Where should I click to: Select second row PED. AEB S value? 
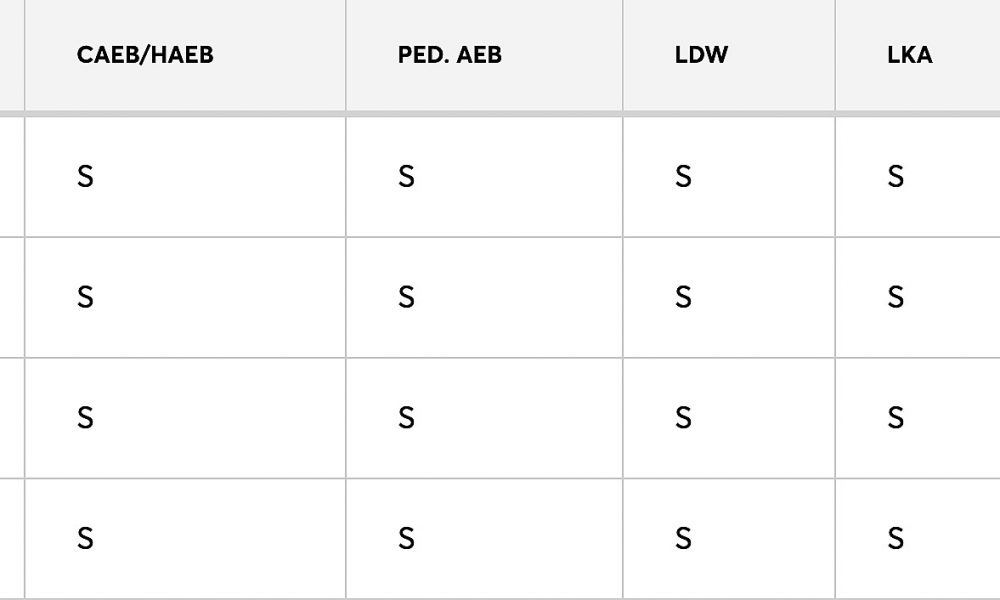pyautogui.click(x=406, y=297)
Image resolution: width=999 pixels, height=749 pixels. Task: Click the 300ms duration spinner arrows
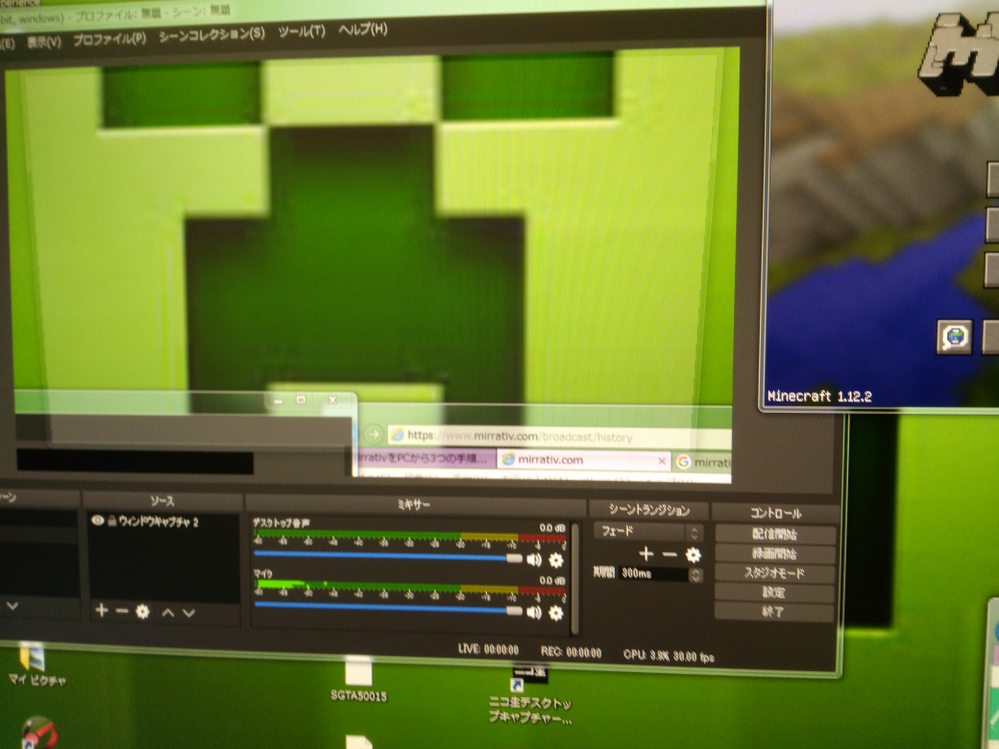(695, 575)
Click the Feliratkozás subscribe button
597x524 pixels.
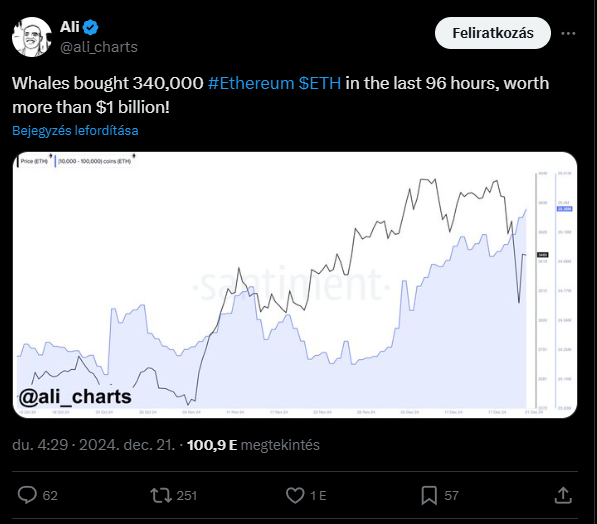493,33
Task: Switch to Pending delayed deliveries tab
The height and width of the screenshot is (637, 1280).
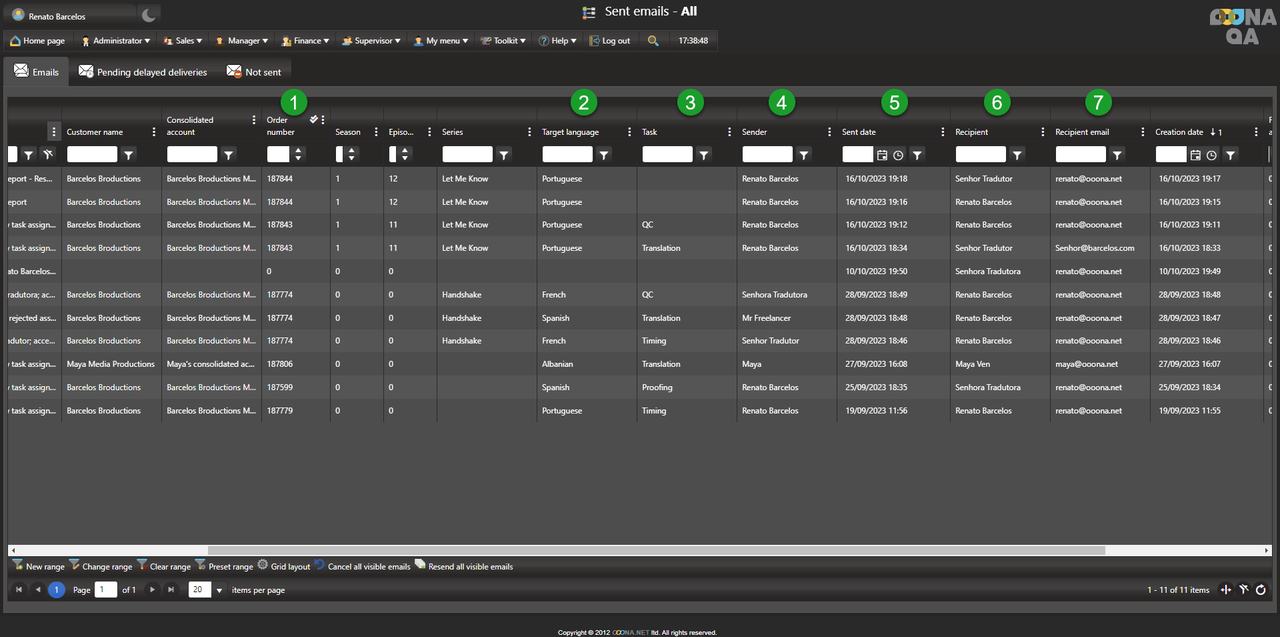Action: point(143,72)
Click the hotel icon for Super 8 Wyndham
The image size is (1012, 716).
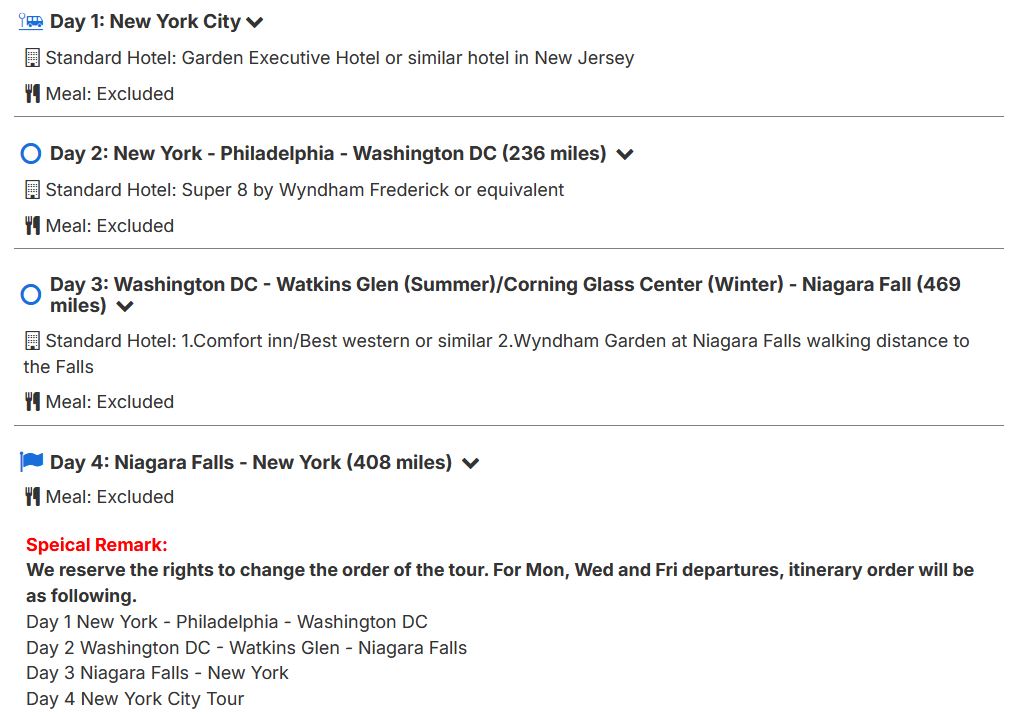[x=32, y=190]
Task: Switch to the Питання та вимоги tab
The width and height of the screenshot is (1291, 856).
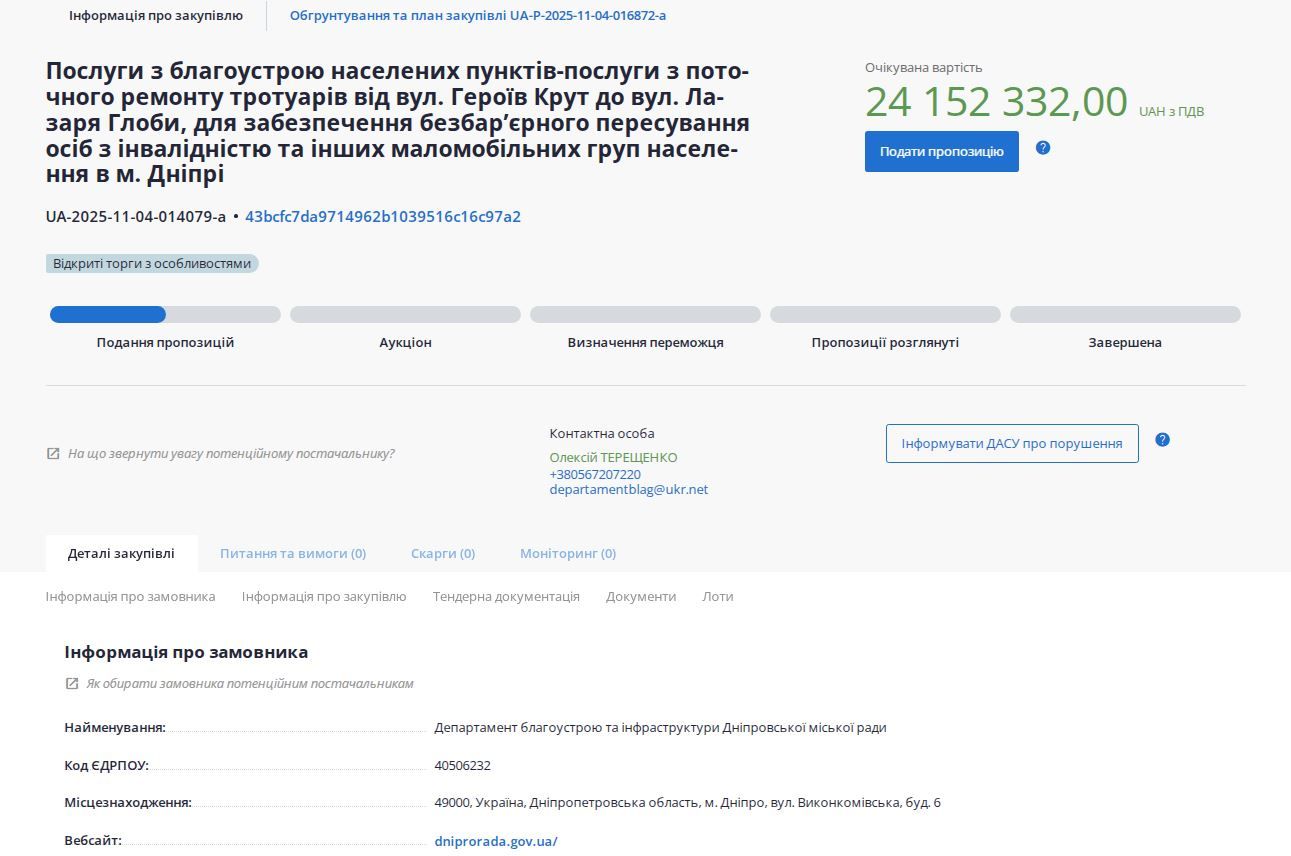Action: 292,553
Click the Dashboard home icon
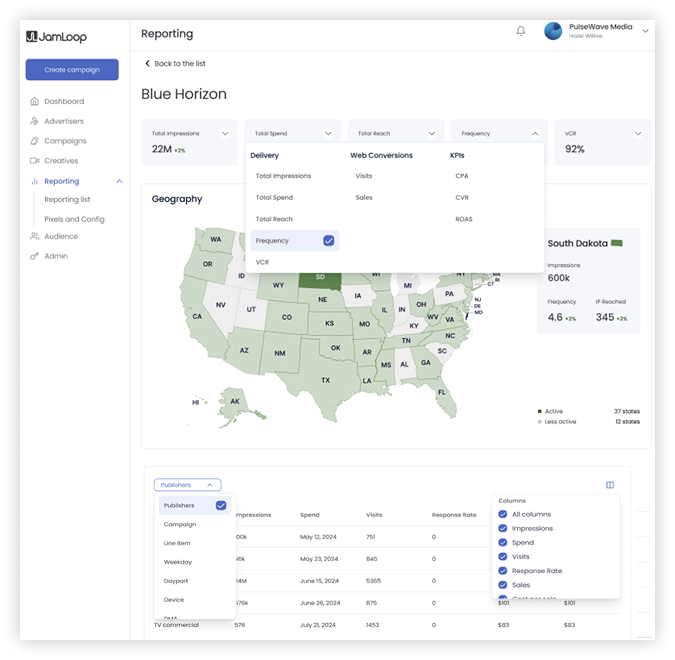 pyautogui.click(x=34, y=101)
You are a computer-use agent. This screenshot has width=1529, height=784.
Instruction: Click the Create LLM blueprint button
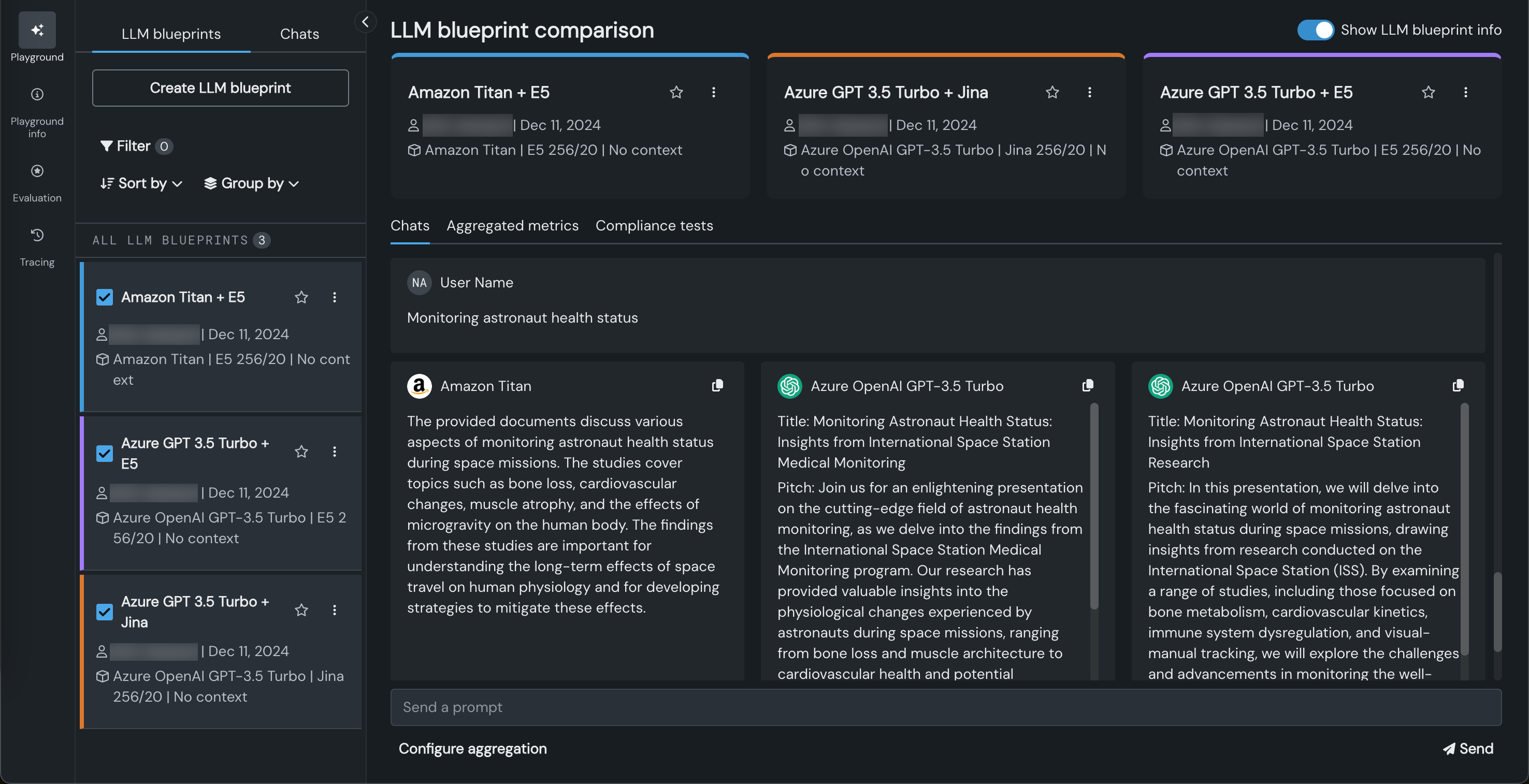coord(220,88)
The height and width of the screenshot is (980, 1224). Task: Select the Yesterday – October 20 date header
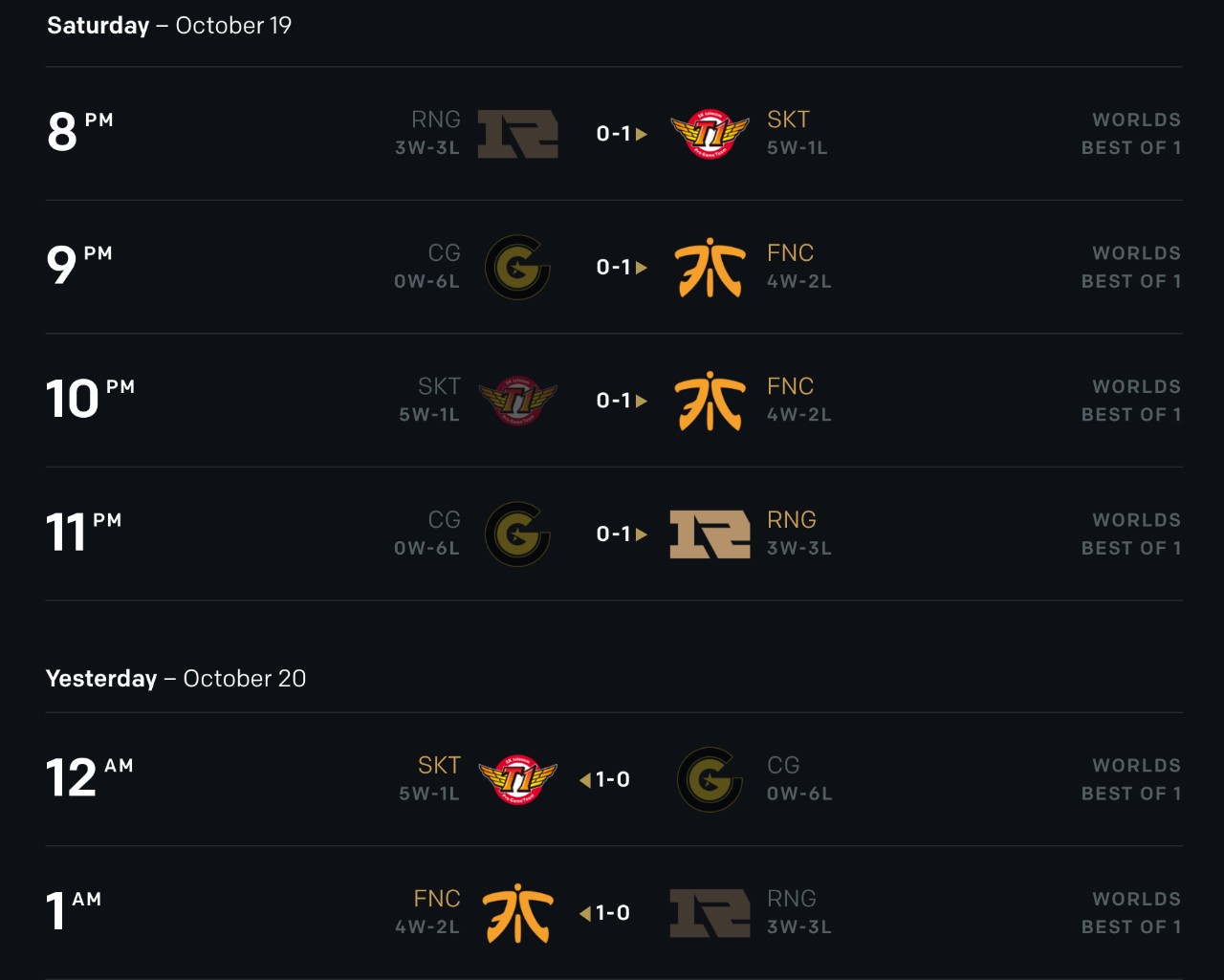(x=176, y=679)
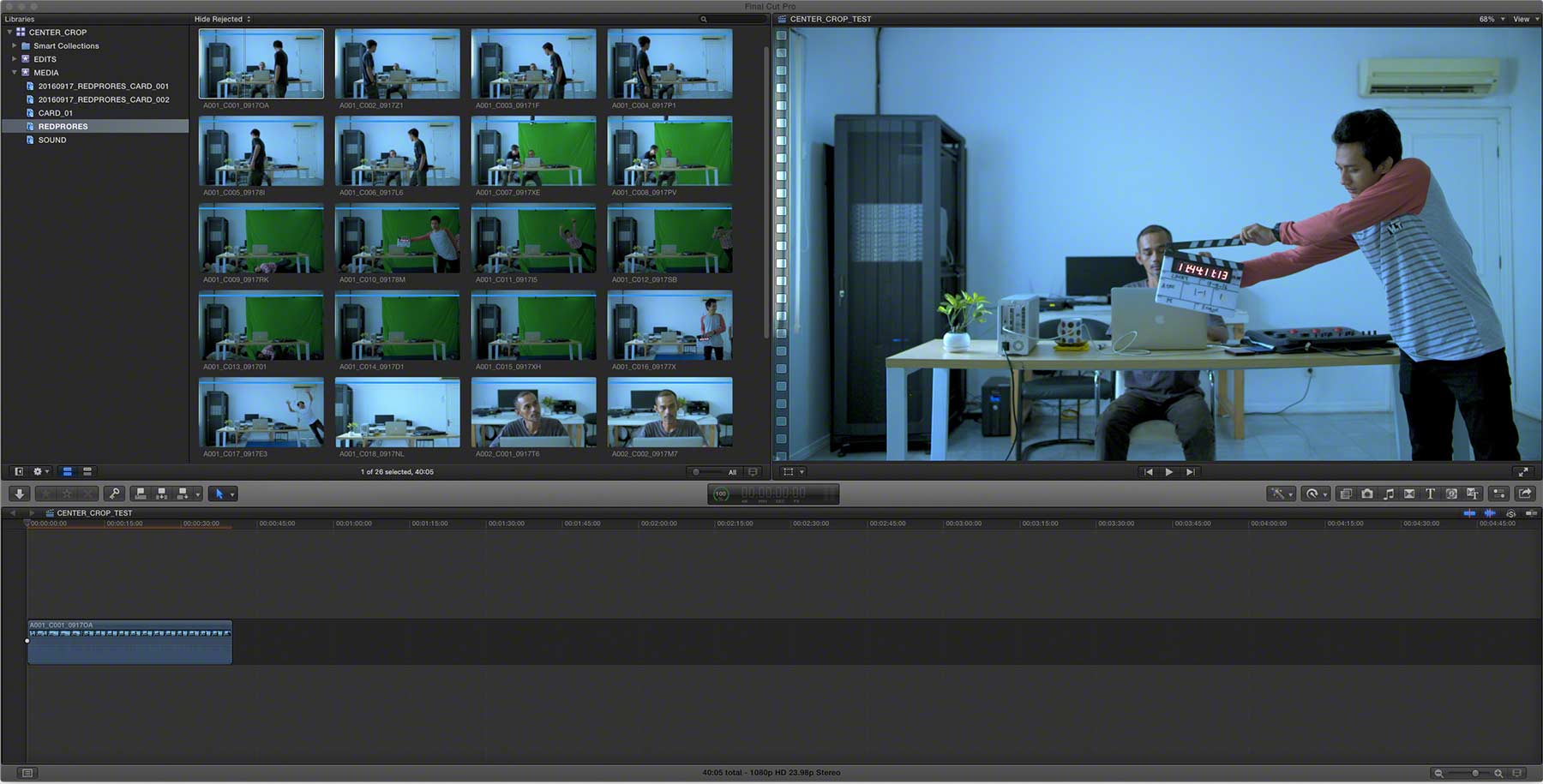This screenshot has width=1543, height=784.
Task: Open the Titles browser T icon
Action: click(1430, 494)
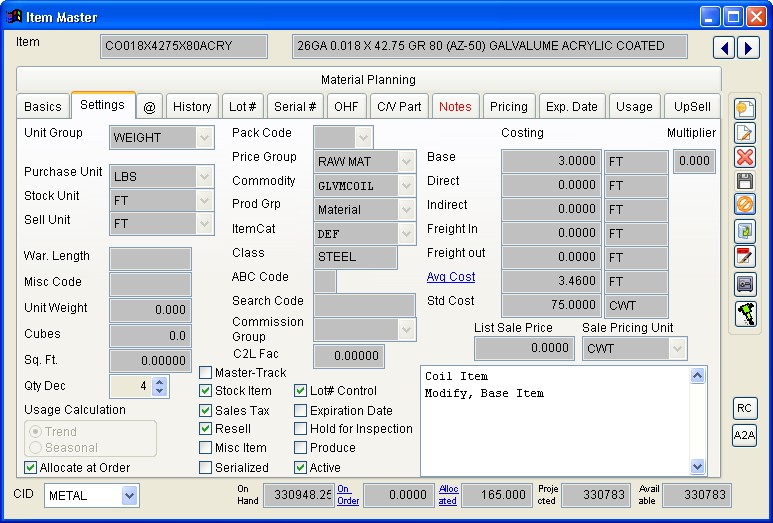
------------------------------------
### Task item
Print the records again exactly, without the pictures.

### Solved problem
Where should I click to: Select second row PED. AEB S value? 
pyautogui.click(x=406, y=297)
Image resolution: width=999 pixels, height=749 pixels. Task: Click the 300ms duration spinner arrows
(695, 575)
Click the Feliratkozás subscribe button
597x524 pixels.
493,33
Task: Switch to Pending delayed deliveries tab
The height and width of the screenshot is (637, 1280).
Action: point(143,72)
Click the hotel icon for Super 8 Wyndham
The image size is (1012, 716).
[x=32, y=190]
Task: Switch to the Питання та вимоги tab
The width and height of the screenshot is (1291, 856).
Action: 292,553
Click the Dashboard home icon
 pyautogui.click(x=34, y=101)
You are a computer-use agent. This screenshot has width=1529, height=784.
Instruction: Click the Create LLM blueprint button
coord(220,88)
The height and width of the screenshot is (980, 1224). Task: Select the Yesterday – October 20 date header
(x=176, y=679)
This screenshot has width=1543, height=784.
Task: Open the Titles browser T icon
Action: click(1430, 494)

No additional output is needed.